A ceremony was held on the floor of Peru's Congress Dec. 13 to commemorate the 1984 massacre of over 100 campesinos by army troops at the village of Putis, in south-central Ayacucho region. A full Congress honored the presence of Aurelio Condoray Curo, vice president of the Putis Political Violence Survivors Association, and families from the village. That same day, a Caravan for the Reconstruction of Putis left for the village with trucks of material aid from the Ayacucho city of Huamanga. The efforts were promoted by lawmaker María Soledad Pérez Tello, president of the Congressional Human Rights Commission. The local municipality of Huanta is still in the process of identifying bodies that have been unearthed from more than 40 mass graves in and around Putis.
On Dec. 15 in the city of Cajamarca, Peru, unknown persons broke into the house of attorney Mirtha Vásquez, a director of the NGO Grufides, a leading voice in the struggle against the controversial Conga mine project. One day earlier, the truck of Sergio Sánchez, a member of the Grufides team, was vandalized; five weeks earlier, the home of another Grufides activist, Ivett Sánchez, was similarly broken into. The incidents follow a report in Revista Caretas after Arana was assaulted by police during protests in July that the National Police had dispatched units of the Intelligence Directorate (DIRIN) to tail him. (GRUFIDES, Dec. 17)
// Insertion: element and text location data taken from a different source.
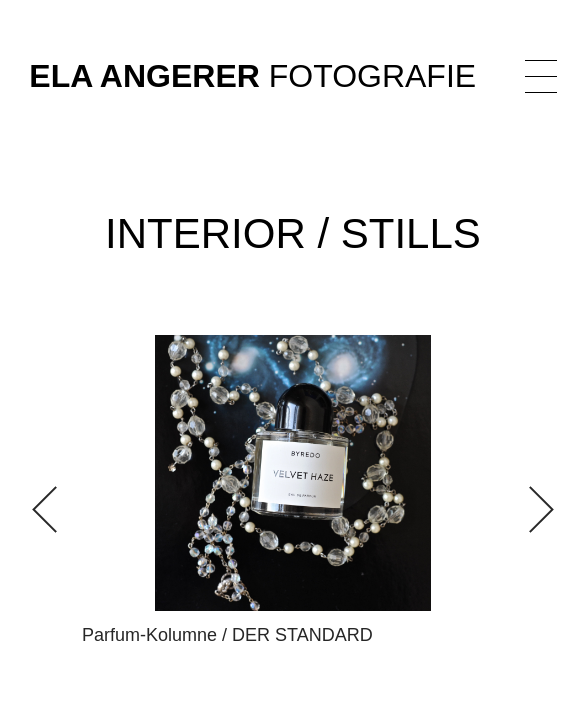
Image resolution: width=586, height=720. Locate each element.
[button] (530, 509)
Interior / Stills (293, 233)
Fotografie (252, 76)
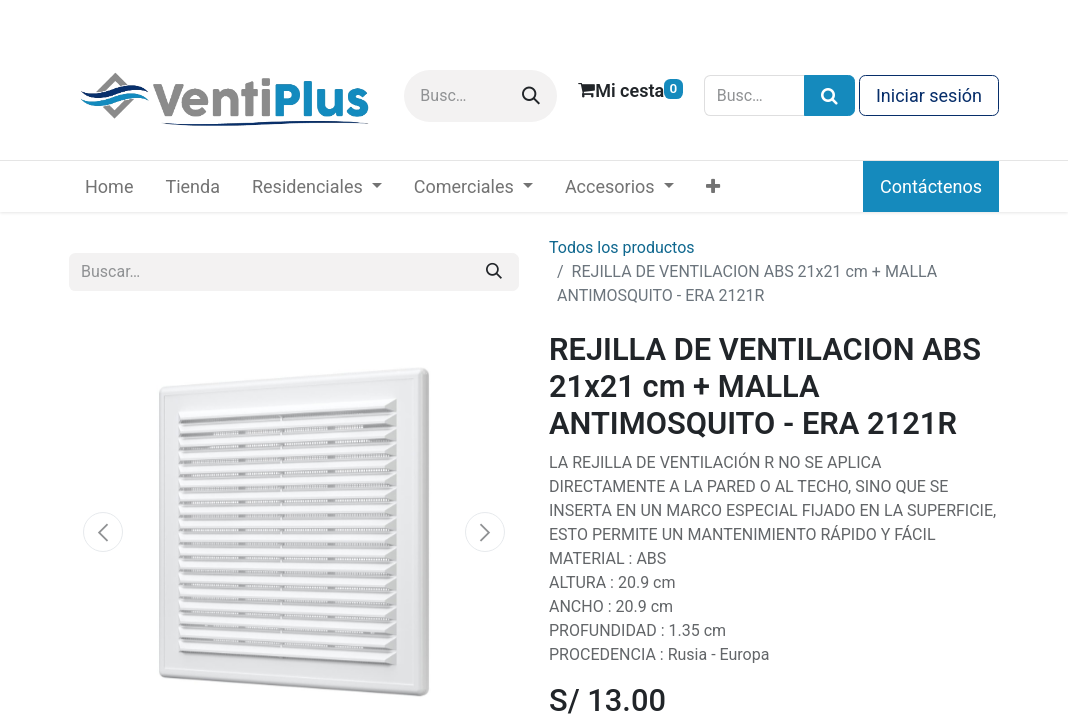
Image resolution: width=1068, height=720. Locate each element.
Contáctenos (931, 186)
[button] (103, 532)
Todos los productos (622, 247)
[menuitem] (109, 186)
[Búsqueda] (829, 95)
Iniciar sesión (929, 95)
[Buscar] (531, 96)
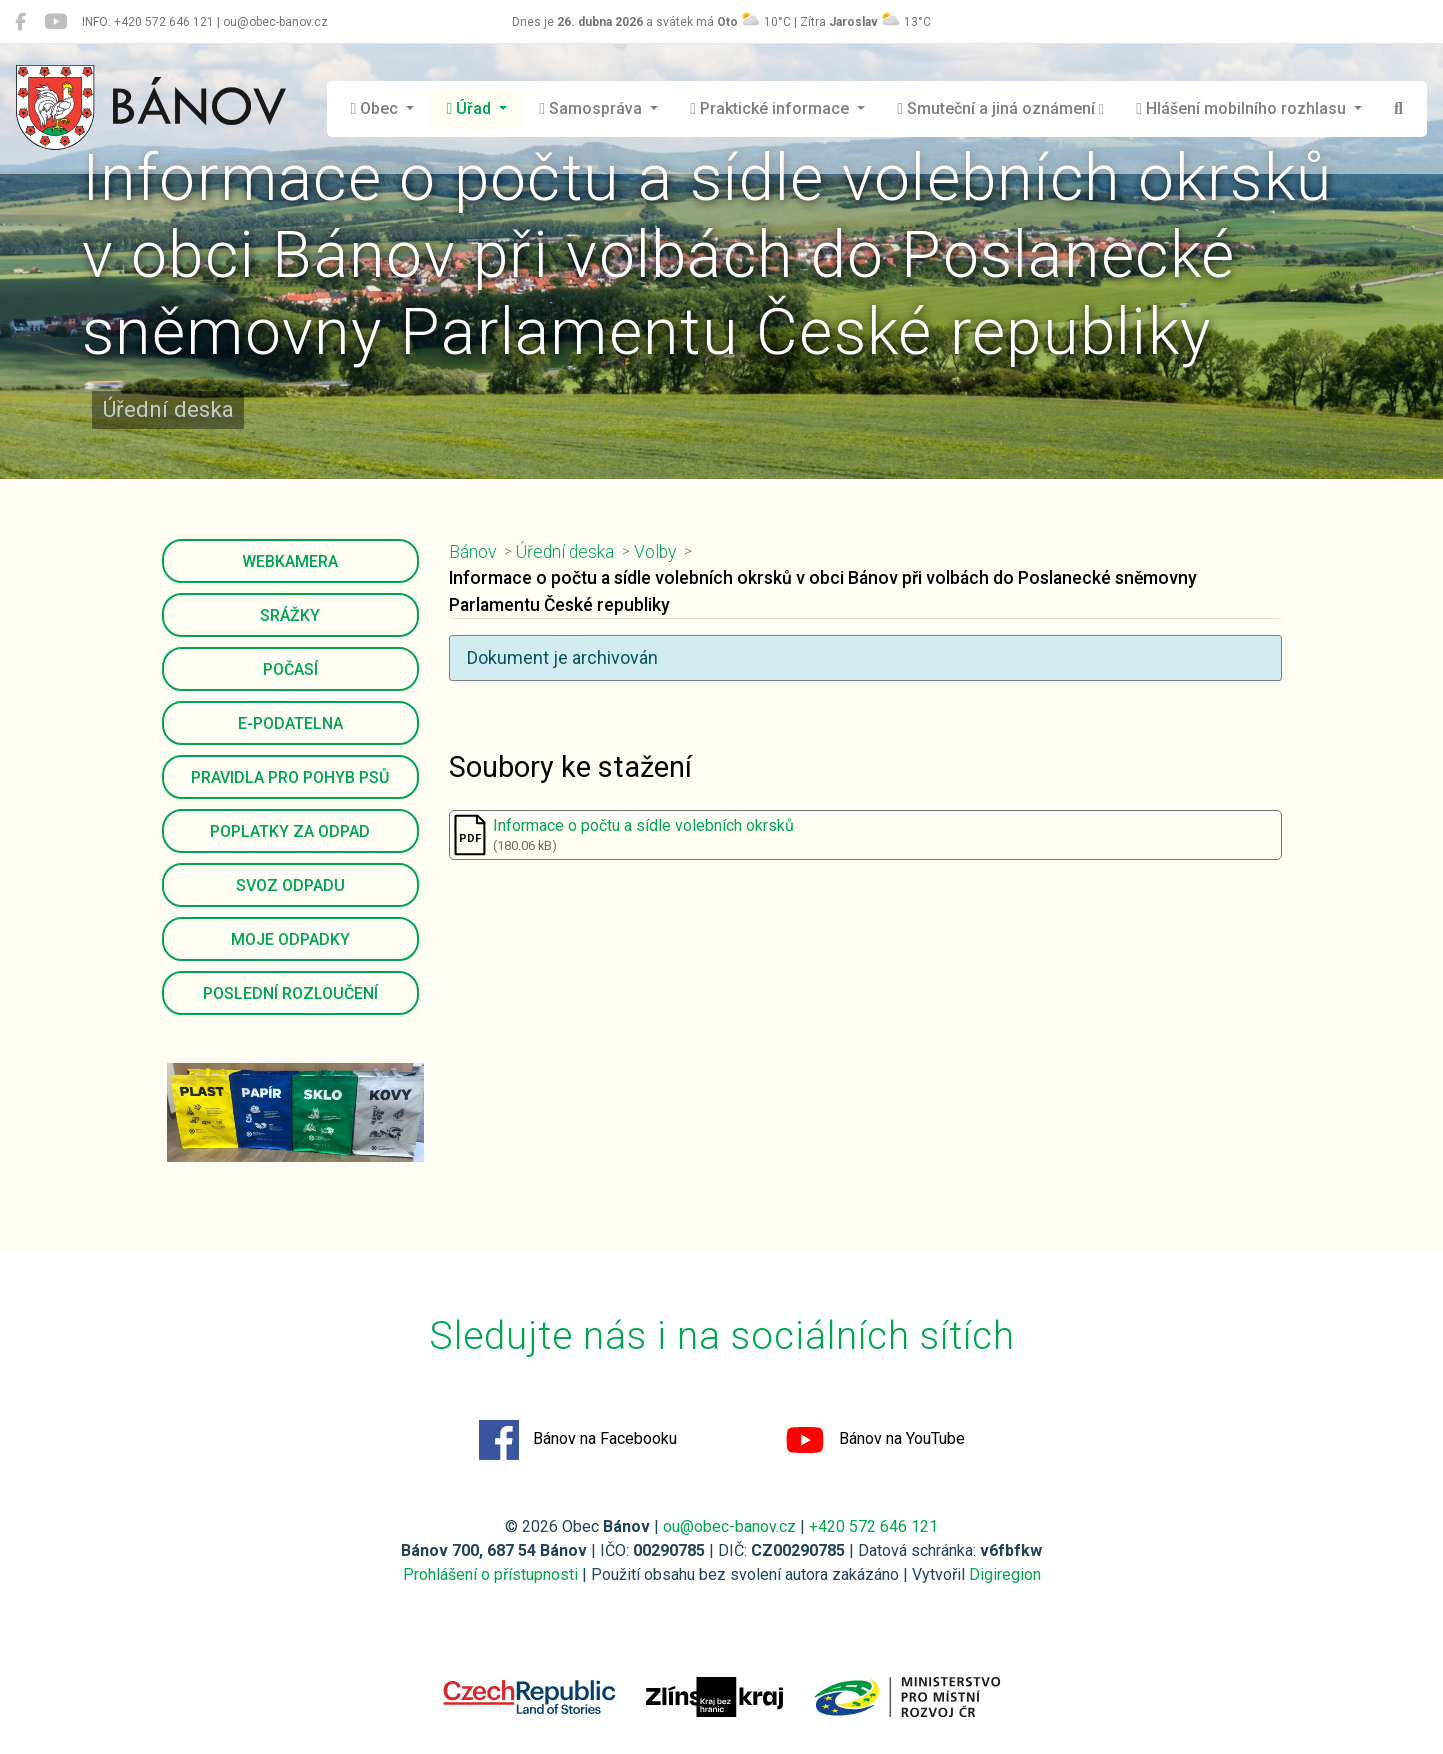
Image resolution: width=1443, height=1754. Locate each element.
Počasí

Peru's Amazonian organizations AIDESEP, FENAMAD, ORAU and COMARU last week announced plans to sue both the government and oil companies over proposals to expand the huge Camisea gas project into land inhabited by "uncontacted" or isolated tribes. A consortium of companies in charge of the bloc—including Hunt Oil of Texas, Spain's Repsol and Argentina's Pluspetrol—plans to cut hundreds of testing tracks through the forest, detonate thousands of explosive charges, and drill exploratory wells. Some 75% of Block 88 lies inside the Nahua-Nanti Territorial Reserve, created to protect uncontacted and isolated peoples who are extremely vulnerable to disease and development projects on their land.